Publisher: IDW Publishing
Story: Kevin Eastman, Bobby Curnow, Tom Waltz & Sophie Campbell
Script: Tom Waltz
Artwork: Sophie Campbell
Colours: Ronda Pattison
Release Date: 25th January, 2017


The latest issue of IDW’s ongoing TMNT series takes us away from the main story for a moment as we check in with Raphael and Nobody as they continue their search for Alopex.  Excitingly, this issue also features the TMNT return of Sophie Campbell, whose beautifully watercoloured artwork provides the perfect fit to convey the tormented hallucinations of Alopex, still reeling from her recent mind control ordeal at the hands of Kitsune.
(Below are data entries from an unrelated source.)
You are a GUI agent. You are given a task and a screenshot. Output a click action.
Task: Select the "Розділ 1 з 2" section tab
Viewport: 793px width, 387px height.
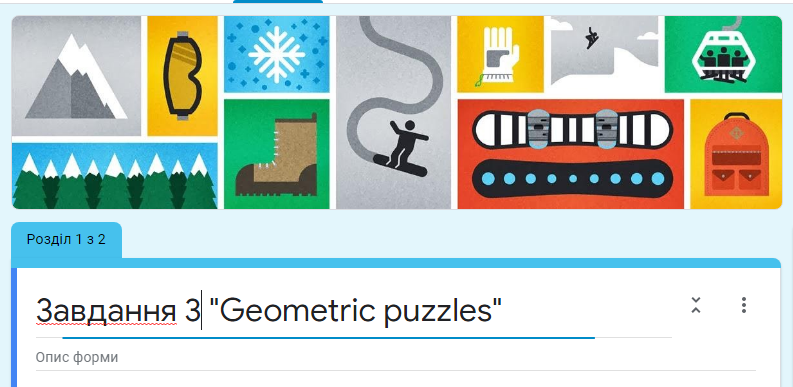coord(66,239)
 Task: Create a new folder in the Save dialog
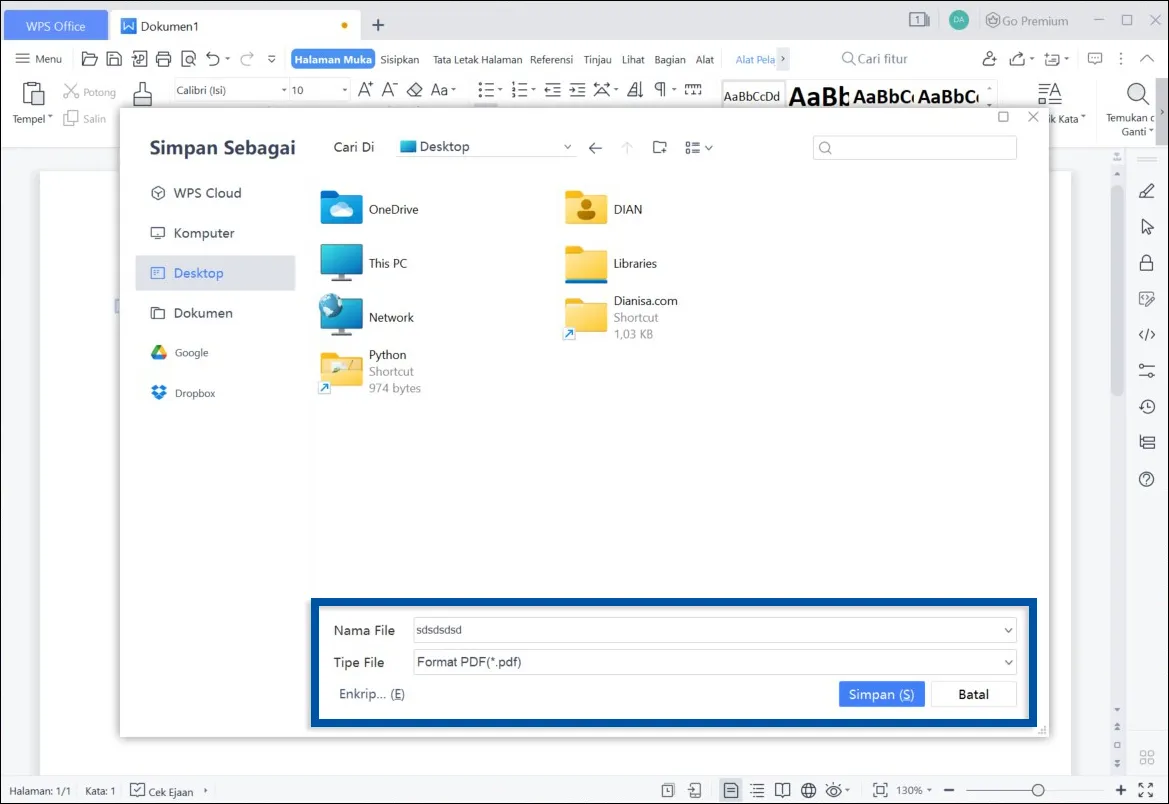659,146
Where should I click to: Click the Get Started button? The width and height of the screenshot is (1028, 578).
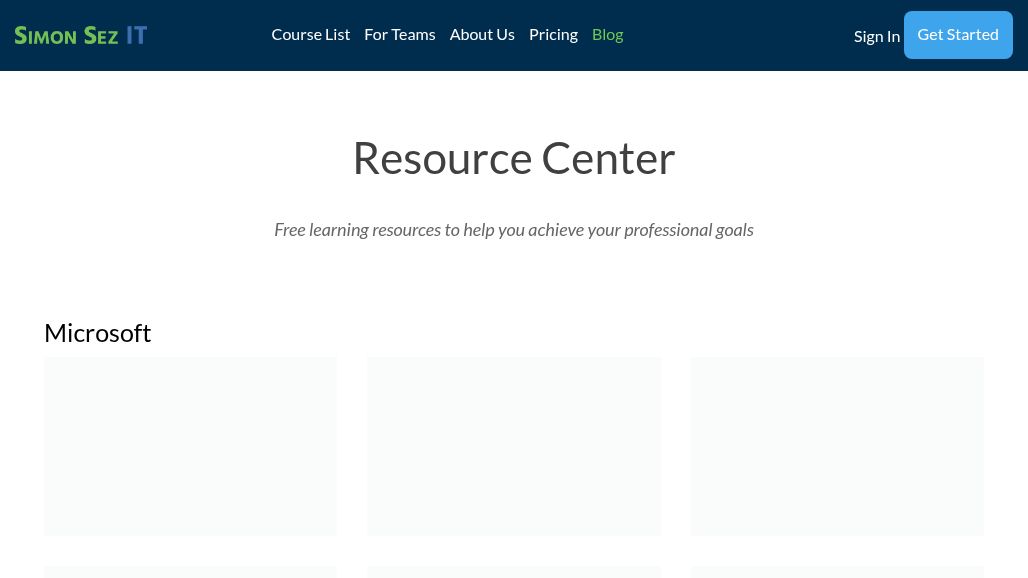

The relationship – or teased relationship – between Raphael and Alopex has always been one of the more interesting side-stories in IDW’s ongoing TMNT series, so it’s great to see it explored with such an unprecedented level of depth here.  During his conversations with Angel, we get to discover just why Raph thinks the pair have such a close bond, as well as the reasons behind his reservations against pursuing things any further.  It’s also refreshing that this issue doesn’t feel the need to check in with any of the other sub-plots along the way, keeping the focus squarely on Alopex as she struggles to come to terms with the guilt of her actions, trying desperately to rid herself of the last remnants of Kitsune’s influence.

Campbell’s artwork is truly stunning in places, particularly during the scenes where Alopex’s hallucinations take on a more ‘animalistic’ form, and the juxtaposition between the frozen tundra of Alaska and the red of Kitsune’s robes makes for some truly striking panels.  Her layouts are creative throughout, with the regimented, black-guttered style of the Raphael/Nobody scenes bleeding away into a free-flowing, abstract approach during the Alopex sequences.   Campbell also does a fantastic job with the emotional beats of the story, such as the faintest hint of a tear in Alopex’s eye during one pivotal scene, a detail which speaks volumes to her mental state as Raph tries desperately to pull her back from the abyss.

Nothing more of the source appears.